Artikel 5

Print this page

  weegschaal.png

 

(1) De auteurs genieten voor de werken waarvoor zij krachtens deze Conventie zijn beschermd, in de landen van de Unie die niet het land van oorsprong van het werk zijn, de rechten, welke de onderscheidene wetten thans of in de toekomst aan eigen onderdanen verlenen of zullen verlenen, alsmede de rechten door deze Conventie in het bijzonder verleend.


(2) Het genot en de uitoefening van die rechten zijn aan geen enkele formaliteit onderworpen; dat genot en die uitoefening zijn onafhankelijk van het bestaan der bescherming in het land van oorsprong van het werk.

Bijgevolg worden, buiten de bepalingen van deze Conventie, de omvang van de bescherming, zowel als de rechtsmiddelen, die de auteur worden gewaarborgd ter handhaving van zijn rechten, uitsluitend bepaald door de wetgeving van het land, waar de bescherming wordt ingeroepen.


(3) De bescherming in het land van oorsprong wordt geregeld door de nationale wetgeving. Wanneer de auteur evenwel geen onderdaan is van het land van oorsprong van het werk waarvoor hij door deze Conventie wordt beschermd, heeft hij in dat land dezelfde rechten als de auteurs, die onderdaan van dat land zijn.

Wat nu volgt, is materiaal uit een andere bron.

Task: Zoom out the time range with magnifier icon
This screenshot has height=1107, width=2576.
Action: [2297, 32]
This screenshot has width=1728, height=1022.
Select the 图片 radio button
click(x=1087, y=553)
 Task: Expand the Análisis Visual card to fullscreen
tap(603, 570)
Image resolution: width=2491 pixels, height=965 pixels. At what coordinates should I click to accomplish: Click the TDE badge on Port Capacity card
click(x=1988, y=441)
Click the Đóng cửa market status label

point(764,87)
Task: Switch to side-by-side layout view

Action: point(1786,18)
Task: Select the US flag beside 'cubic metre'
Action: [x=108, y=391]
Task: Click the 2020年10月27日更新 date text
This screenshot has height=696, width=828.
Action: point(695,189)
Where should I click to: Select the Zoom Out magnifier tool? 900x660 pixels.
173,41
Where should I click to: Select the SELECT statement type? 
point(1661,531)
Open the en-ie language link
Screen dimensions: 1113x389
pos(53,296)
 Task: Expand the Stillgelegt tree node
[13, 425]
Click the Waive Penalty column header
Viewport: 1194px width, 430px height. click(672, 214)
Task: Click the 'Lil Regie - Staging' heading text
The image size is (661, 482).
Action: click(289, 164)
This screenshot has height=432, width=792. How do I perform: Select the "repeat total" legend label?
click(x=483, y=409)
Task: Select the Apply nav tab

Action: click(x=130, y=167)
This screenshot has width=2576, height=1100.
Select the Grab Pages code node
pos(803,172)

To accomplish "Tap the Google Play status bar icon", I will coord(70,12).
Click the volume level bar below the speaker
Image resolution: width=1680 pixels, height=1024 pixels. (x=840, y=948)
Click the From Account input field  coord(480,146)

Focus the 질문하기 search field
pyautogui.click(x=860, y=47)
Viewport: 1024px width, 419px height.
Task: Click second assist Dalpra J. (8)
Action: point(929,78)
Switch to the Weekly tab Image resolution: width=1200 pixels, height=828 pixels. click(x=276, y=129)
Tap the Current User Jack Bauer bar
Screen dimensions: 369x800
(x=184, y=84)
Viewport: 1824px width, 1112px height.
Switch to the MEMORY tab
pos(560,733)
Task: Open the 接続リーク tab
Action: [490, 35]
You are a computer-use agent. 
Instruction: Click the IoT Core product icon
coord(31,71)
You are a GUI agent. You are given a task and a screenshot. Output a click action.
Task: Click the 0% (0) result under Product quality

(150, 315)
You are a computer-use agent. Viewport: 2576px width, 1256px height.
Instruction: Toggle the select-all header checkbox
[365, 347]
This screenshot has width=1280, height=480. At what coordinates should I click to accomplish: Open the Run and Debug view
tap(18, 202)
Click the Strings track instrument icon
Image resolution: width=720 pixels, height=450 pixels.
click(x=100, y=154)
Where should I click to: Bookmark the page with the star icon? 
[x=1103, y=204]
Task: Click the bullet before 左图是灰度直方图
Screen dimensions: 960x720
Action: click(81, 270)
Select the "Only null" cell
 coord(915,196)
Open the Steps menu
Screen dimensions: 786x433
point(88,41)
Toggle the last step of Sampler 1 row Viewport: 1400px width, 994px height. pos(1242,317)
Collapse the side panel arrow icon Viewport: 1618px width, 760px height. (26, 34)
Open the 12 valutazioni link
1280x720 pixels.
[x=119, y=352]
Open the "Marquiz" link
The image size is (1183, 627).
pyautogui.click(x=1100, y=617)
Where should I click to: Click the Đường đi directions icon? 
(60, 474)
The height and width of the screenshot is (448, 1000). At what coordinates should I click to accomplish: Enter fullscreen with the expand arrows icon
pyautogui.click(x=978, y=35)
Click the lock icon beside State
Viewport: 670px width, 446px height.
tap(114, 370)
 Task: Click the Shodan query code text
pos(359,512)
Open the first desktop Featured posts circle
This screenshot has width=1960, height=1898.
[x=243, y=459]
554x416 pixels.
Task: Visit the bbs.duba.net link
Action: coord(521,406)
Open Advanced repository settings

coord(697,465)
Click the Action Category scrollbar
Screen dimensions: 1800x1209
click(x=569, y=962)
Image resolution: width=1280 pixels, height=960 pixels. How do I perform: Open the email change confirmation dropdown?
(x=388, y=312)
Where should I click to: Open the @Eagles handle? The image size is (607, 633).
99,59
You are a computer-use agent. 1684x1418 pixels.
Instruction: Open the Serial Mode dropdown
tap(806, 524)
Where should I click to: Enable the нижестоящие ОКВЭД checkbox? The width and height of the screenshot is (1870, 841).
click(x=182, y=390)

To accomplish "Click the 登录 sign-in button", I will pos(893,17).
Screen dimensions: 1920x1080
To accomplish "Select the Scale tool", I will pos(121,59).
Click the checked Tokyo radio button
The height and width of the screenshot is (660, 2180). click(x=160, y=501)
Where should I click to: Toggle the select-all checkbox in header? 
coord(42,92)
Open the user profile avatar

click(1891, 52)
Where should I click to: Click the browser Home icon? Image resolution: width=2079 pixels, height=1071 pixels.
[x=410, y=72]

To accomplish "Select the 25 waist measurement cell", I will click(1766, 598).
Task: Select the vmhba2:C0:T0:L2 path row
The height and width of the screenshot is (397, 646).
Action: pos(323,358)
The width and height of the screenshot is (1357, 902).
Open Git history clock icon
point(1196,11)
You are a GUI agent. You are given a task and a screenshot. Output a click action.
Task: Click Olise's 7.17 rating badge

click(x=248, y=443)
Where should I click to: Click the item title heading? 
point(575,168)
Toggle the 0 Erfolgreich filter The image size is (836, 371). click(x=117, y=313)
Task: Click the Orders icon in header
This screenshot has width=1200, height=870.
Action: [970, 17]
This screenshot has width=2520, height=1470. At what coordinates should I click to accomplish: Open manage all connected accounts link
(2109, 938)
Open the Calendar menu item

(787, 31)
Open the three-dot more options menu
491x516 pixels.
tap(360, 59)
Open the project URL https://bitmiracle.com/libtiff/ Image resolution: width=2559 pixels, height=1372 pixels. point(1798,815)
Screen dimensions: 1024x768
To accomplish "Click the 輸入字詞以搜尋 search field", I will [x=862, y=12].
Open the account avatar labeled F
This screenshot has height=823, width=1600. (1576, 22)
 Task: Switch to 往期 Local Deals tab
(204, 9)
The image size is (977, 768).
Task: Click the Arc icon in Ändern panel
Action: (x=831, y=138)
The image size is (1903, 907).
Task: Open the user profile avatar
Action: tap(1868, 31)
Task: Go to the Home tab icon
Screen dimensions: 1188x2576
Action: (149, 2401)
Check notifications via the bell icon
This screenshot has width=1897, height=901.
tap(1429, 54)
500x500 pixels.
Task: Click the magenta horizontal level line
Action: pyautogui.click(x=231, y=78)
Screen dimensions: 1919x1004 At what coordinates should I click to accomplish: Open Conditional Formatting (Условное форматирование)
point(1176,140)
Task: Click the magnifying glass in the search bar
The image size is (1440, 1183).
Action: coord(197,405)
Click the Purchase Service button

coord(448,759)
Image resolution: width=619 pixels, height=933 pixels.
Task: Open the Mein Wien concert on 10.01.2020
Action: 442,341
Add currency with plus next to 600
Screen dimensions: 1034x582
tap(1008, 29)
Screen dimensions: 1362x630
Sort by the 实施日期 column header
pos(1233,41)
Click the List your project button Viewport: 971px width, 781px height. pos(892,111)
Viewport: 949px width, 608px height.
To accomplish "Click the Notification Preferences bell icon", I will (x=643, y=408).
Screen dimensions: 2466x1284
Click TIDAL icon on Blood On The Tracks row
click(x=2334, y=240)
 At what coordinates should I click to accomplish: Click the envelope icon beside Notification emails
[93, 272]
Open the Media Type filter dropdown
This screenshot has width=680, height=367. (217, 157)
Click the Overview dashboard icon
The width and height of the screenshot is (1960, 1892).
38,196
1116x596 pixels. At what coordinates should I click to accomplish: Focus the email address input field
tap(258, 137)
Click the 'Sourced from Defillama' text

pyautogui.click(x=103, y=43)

(4) Als land van oorsprong wordt beschouwd:

(a) voor de voor het eerst in één van de landen van de Unie gepubliceerde werken, dat land; indien het evenwel werken betreft die gelijktijdig zijn gepubliceerd in verscheidene landen van de Unie, die een bescherming van verschillende duur kennen, het land waarvan de wetgeving de minst langdurige bescherming toekent;
(b) voor werken die gelijktijdig zijn gepubliceerd in een land dat geen lid van de Unie is en in een land van de Unie, laatstgenoemd land;
(c) voor niet gepubliceerde werken of voor werken die voor het eerst zijn gepubliceerd in een land dat geen lid van de Unie is, zonder dat gelijktijdige publikatie heeft plaatsgevonden in een land van de Unie, het land van de Unie waarvan de auteur onderdaan is; indien het evenwel:
(i) cinematografische werken betreft waarvan de producent zijn zetel of zijn gewone verblijfplaats in een land van de Unie heeft, is dit land het land van oorsprong, en
(ii) bouwwerken betreft gebouwd in een land van de Unie of werken van grafische en plastische kunst die één geheel vormen met een gebouw gelegen in een land van de Unie, is dit land het land van oorsprong.